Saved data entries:
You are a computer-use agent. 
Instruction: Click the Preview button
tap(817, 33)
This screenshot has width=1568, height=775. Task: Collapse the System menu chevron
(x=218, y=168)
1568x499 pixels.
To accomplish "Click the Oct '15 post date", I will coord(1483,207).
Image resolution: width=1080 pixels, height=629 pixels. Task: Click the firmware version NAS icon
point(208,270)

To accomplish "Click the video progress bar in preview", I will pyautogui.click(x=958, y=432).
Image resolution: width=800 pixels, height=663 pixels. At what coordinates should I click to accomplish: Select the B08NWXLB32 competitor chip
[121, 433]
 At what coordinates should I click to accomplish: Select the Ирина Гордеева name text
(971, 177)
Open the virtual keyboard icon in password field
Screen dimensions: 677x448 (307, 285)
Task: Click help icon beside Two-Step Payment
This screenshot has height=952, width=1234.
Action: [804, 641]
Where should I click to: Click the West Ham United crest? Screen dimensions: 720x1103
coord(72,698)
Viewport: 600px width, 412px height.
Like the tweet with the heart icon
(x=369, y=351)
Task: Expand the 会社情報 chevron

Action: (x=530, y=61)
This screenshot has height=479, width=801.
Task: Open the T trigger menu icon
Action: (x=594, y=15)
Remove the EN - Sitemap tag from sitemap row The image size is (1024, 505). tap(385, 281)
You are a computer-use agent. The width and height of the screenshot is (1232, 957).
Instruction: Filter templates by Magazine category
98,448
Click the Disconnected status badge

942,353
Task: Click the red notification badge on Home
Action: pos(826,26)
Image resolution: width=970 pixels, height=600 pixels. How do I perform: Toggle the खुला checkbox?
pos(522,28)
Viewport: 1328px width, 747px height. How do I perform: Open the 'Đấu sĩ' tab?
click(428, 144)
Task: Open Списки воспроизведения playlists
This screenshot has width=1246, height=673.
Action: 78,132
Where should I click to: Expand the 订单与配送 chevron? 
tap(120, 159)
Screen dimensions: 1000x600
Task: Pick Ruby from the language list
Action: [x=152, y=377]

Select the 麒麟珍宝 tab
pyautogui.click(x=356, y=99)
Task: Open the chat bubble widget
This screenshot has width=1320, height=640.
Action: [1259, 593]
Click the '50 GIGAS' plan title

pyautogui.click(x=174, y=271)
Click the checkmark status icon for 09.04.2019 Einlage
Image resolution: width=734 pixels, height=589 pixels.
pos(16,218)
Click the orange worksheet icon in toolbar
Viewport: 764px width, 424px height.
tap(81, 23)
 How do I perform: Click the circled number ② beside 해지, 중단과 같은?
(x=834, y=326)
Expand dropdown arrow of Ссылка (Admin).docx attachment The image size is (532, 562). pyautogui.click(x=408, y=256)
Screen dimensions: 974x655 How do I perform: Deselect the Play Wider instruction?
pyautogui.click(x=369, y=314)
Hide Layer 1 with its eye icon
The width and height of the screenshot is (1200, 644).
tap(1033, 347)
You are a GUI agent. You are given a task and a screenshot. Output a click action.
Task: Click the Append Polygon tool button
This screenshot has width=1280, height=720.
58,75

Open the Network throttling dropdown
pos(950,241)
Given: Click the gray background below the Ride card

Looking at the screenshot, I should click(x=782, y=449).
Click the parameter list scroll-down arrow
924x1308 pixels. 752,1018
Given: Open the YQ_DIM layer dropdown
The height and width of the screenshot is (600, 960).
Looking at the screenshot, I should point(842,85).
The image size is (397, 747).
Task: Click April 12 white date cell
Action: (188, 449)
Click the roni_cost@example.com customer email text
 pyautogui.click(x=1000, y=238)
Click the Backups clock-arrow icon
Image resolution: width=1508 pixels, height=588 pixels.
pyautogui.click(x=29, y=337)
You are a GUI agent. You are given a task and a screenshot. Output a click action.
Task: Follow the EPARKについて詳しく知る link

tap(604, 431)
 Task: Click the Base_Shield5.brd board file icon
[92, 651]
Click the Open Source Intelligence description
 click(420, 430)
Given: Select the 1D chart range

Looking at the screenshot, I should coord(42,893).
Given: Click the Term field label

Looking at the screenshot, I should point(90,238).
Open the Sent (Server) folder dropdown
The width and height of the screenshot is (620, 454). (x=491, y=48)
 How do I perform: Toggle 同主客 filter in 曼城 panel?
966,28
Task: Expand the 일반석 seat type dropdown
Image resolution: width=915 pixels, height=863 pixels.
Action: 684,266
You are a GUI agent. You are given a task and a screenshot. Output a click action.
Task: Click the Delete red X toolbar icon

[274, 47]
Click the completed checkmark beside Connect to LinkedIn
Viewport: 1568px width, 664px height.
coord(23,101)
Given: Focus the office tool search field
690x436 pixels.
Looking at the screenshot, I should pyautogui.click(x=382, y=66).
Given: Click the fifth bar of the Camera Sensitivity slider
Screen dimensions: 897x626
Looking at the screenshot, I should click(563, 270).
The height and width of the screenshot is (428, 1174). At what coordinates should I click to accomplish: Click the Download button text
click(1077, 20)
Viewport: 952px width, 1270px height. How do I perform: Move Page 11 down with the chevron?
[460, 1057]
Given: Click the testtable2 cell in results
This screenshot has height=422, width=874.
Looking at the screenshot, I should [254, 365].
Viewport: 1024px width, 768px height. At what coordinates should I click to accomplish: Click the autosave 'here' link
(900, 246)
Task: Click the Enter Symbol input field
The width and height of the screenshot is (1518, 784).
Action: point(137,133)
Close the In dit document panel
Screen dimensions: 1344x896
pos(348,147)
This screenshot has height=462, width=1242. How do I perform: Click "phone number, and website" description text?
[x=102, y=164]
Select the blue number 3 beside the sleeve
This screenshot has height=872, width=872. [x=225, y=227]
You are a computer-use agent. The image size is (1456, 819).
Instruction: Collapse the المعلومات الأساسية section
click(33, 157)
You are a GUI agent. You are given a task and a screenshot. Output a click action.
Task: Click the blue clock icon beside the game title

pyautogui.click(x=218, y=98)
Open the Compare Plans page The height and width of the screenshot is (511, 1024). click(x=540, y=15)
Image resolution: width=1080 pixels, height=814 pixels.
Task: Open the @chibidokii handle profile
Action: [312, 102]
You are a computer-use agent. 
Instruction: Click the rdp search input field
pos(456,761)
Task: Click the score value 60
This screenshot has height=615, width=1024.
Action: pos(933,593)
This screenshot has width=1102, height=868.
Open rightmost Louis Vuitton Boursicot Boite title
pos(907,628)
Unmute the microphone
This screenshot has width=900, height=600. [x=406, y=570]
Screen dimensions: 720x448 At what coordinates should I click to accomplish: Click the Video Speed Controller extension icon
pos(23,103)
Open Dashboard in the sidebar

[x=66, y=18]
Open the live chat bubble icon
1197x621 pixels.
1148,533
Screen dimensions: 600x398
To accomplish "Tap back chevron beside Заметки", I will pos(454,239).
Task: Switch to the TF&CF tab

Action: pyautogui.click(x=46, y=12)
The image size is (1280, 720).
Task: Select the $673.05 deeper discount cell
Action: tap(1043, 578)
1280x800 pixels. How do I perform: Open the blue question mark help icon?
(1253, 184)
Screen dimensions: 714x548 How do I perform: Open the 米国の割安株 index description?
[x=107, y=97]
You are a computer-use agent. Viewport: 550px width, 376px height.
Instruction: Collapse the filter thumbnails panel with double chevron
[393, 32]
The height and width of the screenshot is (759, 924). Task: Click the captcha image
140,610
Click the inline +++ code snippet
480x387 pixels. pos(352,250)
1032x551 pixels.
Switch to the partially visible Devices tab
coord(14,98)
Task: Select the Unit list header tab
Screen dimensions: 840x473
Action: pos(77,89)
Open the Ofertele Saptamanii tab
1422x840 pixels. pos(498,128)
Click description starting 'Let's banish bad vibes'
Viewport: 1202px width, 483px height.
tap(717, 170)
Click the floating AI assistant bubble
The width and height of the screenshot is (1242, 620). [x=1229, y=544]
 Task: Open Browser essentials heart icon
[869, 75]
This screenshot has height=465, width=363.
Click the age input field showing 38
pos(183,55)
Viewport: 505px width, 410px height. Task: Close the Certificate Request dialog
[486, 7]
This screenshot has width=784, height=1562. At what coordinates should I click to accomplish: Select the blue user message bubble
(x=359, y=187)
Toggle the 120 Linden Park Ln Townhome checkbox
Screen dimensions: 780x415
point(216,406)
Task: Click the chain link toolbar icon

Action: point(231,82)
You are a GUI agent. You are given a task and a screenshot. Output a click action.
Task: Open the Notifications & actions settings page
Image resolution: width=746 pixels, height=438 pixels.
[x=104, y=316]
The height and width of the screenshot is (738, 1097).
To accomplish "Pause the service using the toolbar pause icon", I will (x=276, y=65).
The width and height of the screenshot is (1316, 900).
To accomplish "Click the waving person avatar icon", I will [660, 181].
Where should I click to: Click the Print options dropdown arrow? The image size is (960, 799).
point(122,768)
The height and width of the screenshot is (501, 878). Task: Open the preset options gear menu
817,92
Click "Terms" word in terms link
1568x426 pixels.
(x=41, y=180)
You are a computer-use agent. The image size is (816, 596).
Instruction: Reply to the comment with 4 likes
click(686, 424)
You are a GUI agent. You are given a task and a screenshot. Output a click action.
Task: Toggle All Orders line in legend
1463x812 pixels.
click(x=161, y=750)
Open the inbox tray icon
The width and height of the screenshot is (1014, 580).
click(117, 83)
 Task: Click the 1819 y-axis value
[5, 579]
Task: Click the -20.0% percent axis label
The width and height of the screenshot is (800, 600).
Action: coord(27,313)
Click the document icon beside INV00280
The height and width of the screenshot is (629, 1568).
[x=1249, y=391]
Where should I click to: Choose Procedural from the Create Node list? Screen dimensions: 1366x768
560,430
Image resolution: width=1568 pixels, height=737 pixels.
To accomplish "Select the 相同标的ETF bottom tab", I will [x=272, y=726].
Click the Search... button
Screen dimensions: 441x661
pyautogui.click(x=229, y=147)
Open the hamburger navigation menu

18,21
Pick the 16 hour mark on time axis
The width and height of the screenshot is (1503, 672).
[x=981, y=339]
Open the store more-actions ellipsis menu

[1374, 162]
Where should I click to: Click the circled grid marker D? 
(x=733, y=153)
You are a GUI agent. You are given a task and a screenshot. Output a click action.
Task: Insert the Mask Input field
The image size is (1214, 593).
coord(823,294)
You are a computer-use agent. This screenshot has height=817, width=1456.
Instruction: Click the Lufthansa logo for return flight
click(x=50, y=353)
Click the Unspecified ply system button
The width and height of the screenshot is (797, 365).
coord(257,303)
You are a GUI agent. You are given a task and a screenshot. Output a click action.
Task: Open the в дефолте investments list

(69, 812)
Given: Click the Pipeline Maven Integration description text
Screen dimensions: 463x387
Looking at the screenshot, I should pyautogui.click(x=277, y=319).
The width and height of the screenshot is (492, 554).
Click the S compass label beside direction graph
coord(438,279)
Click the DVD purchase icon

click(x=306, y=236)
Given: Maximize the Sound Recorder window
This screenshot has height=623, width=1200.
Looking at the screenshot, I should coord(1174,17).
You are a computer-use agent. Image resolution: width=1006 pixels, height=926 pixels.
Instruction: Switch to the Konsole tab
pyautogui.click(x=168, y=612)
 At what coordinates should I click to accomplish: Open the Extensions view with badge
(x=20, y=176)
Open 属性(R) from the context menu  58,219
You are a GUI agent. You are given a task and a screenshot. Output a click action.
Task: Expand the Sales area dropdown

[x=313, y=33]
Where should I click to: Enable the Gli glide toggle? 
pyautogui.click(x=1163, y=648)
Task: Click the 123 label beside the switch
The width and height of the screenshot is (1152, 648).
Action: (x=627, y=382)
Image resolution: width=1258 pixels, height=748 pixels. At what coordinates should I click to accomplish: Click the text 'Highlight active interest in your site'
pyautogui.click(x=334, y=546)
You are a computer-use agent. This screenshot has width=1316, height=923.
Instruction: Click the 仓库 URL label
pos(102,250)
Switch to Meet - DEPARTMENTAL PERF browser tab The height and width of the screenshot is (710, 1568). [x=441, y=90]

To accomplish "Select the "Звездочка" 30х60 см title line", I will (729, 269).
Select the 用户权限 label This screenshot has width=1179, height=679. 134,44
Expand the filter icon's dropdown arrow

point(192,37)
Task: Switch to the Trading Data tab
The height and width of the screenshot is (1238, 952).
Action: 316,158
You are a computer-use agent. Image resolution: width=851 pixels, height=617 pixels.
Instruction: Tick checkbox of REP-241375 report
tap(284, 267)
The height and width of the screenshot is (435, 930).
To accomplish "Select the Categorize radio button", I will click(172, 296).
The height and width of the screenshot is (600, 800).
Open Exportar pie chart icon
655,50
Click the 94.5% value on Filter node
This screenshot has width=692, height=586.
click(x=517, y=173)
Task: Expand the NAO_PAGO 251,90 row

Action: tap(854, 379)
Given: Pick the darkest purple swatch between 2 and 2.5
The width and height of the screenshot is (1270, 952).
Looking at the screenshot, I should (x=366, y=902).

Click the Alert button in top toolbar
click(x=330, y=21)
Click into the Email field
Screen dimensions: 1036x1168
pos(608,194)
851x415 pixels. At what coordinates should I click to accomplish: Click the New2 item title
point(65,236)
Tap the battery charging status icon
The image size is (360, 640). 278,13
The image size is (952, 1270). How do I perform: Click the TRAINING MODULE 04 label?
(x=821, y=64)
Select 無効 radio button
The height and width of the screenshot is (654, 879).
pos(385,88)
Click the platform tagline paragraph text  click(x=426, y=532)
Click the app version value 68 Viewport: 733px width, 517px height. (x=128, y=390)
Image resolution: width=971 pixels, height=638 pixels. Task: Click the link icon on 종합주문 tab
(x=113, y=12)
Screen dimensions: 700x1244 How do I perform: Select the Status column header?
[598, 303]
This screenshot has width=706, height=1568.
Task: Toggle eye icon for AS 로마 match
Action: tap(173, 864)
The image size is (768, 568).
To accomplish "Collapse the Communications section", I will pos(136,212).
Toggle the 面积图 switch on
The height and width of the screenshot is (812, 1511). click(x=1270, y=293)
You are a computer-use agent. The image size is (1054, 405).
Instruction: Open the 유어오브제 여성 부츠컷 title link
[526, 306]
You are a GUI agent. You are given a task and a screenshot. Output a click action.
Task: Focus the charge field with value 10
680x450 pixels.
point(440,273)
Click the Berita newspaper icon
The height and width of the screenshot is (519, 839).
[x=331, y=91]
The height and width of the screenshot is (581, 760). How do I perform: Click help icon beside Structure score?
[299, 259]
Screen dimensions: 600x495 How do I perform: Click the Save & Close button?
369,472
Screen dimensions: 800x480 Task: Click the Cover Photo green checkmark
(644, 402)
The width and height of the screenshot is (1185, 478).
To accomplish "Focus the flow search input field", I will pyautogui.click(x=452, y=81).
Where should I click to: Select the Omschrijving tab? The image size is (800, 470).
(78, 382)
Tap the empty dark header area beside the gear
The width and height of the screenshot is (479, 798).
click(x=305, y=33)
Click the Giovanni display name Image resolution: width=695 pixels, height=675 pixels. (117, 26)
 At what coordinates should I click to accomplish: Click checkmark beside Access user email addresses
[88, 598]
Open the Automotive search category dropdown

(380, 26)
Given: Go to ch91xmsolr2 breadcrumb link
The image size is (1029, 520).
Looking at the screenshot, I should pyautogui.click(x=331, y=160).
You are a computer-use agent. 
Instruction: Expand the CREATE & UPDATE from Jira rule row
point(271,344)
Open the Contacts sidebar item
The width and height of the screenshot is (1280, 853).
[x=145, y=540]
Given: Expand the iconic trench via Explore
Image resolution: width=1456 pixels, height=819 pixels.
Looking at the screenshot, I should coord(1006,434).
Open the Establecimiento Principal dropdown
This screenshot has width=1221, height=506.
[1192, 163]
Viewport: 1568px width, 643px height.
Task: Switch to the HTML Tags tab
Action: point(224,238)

DESCRIPTION OF THE TASK => Print exactly the lines from the beginning of the entries through the line with "Task: Click help icon beside Two-Step Payment". Output nothing more.

EXERCISE OUTPUT =>
You are a computer-use agent. 
Instruction: Click the Preview button
tap(817, 33)
This screenshot has width=1568, height=775. Task: Collapse the System menu chevron
(x=218, y=168)
1568x499 pixels.
To accomplish "Click the Oct '15 post date", I will coord(1483,207).
Image resolution: width=1080 pixels, height=629 pixels. Task: Click the firmware version NAS icon
point(208,270)

To accomplish "Click the video progress bar in preview", I will pyautogui.click(x=958, y=432).
Image resolution: width=800 pixels, height=663 pixels. At what coordinates should I click to accomplish: Select the B08NWXLB32 competitor chip
[121, 433]
 At what coordinates should I click to accomplish: Select the Ирина Гордеева name text
(971, 177)
Open the virtual keyboard icon in password field
Screen dimensions: 677x448 (307, 285)
Task: Click help icon beside Two-Step Payment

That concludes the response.